Amazon S3

Often, business needs dictate that you analyze behavioral data alongside other organizational sources of data that aren't captured within Amplitude.  By integrating Amplitude with Amazon S3, you can export your Amplitude data to an Amazon S3 bucket. This enables you to analyze your Amplitude data sets side-by-side with the rest of your data.

The export works on a per-project basis, so you have the flexibility to set up data from one project for delivery to multiple buckets. Or, you can use multiple projects in the same organization to export event data into a single Amazon S3 bucket. Amplitude limits bucket access to a single organization.

Considerations

  • You can't use portfolio projects as data sources for the Amazon S3 export.
  • You can't reuse bucket names across Amplitude organizations, but you can reuse bucket names across projects in the same organization. If you migrate organizations, disable or delete the Amazon S3 destination in the old organization before you create it in the new organization.
  • The export finishes within one hour after the currently exported hour. The export time is typically between one and 10 minutes.
  • The only potential error is an accessibility error. This can happen if you have changed any configurations on the receiving end and Amplitude is unable to access to your bucket. In this case, the export fails after several tries, and Amplitude notifies the administrator and user who created the export by email.
  • The error email includes troubleshooting information. This information isn't available within the Amplitude UI. Because accessibility is the only error possible, the email includes information on which permission is missing.
  • There isn't a size or date range limit when backfilling historical event with manual exports. If you can't export a certain date range, first confirm that you have event data for that date range. Then submit a ticket to the support team.

Set up the integration

To set up the Amazon S3 integration, follow these steps:

  1. In Amplitude Data, click Catalog and select the Destinations tab.
  2. In the Warehouse Destination section, click Amazon S3.
  3. Choose which data you'd like to include in this export: Export events ingested today and moving forward, Export all merged Amplitude IDs, or export both. For events, you can also specify filtering conditions to only export events that meet certain criteria.
  4. Click Next.
  5. In the Set Up Bucket Policy tab, go through the steps listed in the Create a Bucket and Add a Bucket Policy sections. Then fill out the required information in the S3 Bucket Information section.
  6. Click Generate Bucket Policy, then click Next.

Amplitude verifies your bucket access. After access is verified, Amplitude immediately starts hourly exports.

After setup is complete, check the status of your exports from the integration.

Run a manual export

You can backfill historical data to S3 by manually exporting data.

  1. Go to the Google Cloud Storage export connection page created in the section above.
  2. Go to Backfills tab.
  3. Select the desired date range.
  4. Click Start Backfill.

If the backfill range overlaps with the range of already exported data, Amplitude de-duplicates overlapping data.

Disable automatic exports

To disable automatic exports, open the integration and click Manage. You can toggle exports from the Manage Export Settings modal.

Exported data format

Event table schema

Column
Type Description
$insert_id string A unique identifier for the event. Amplitude deduplicates subsequent events sent with the same device_id and insert_id within the past 7 days.
amplitude_attribution_ids array The hashed attribution ids on the event.

## [Data shown]
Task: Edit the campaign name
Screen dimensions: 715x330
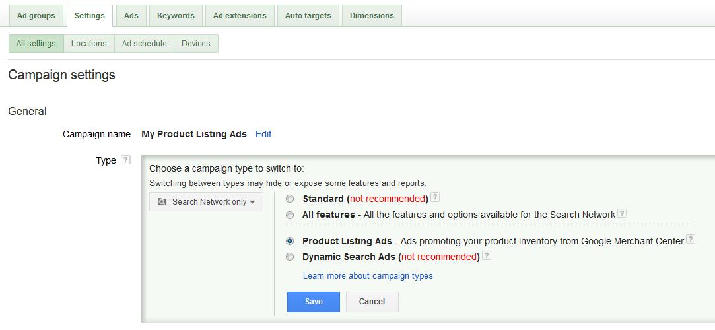Action: coord(263,135)
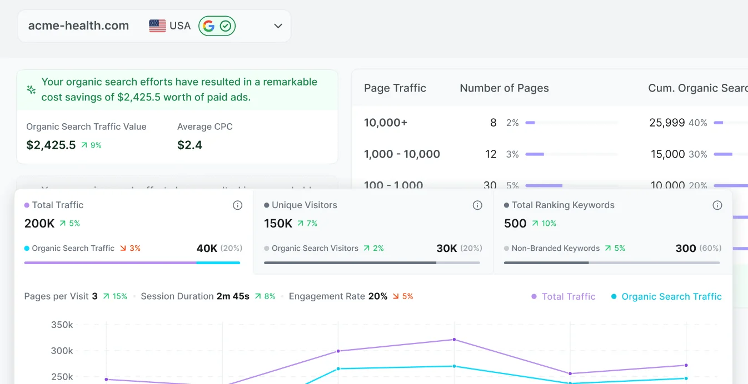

## [To be done]
Rewrite everything in the Amazon S3 text from "3. Choose which" down to "from the integration.", swapping "Next" for "Continue".

## [Answer in full]
3. Choose which data you'd like to include in this export: Export events ingested today and moving forward, Export all merged Amplitude IDs, or export both. For events, you can also specify filtering conditions to only export events that meet certain criteria.
  4. Click Continue.
  5. In the Set Up Bucket Policy tab, go through the steps listed in the Create a Bucket and Add a Bucket Policy sections. Then fill out the required information in the S3 Bucket Information section.
  6. Click Generate Bucket Policy, then click Continue.

Amplitude verifies your bucket access. After access is verified, Amplitude immediately starts hourly exports.

After setup is complete, check the status of your exports from the integration.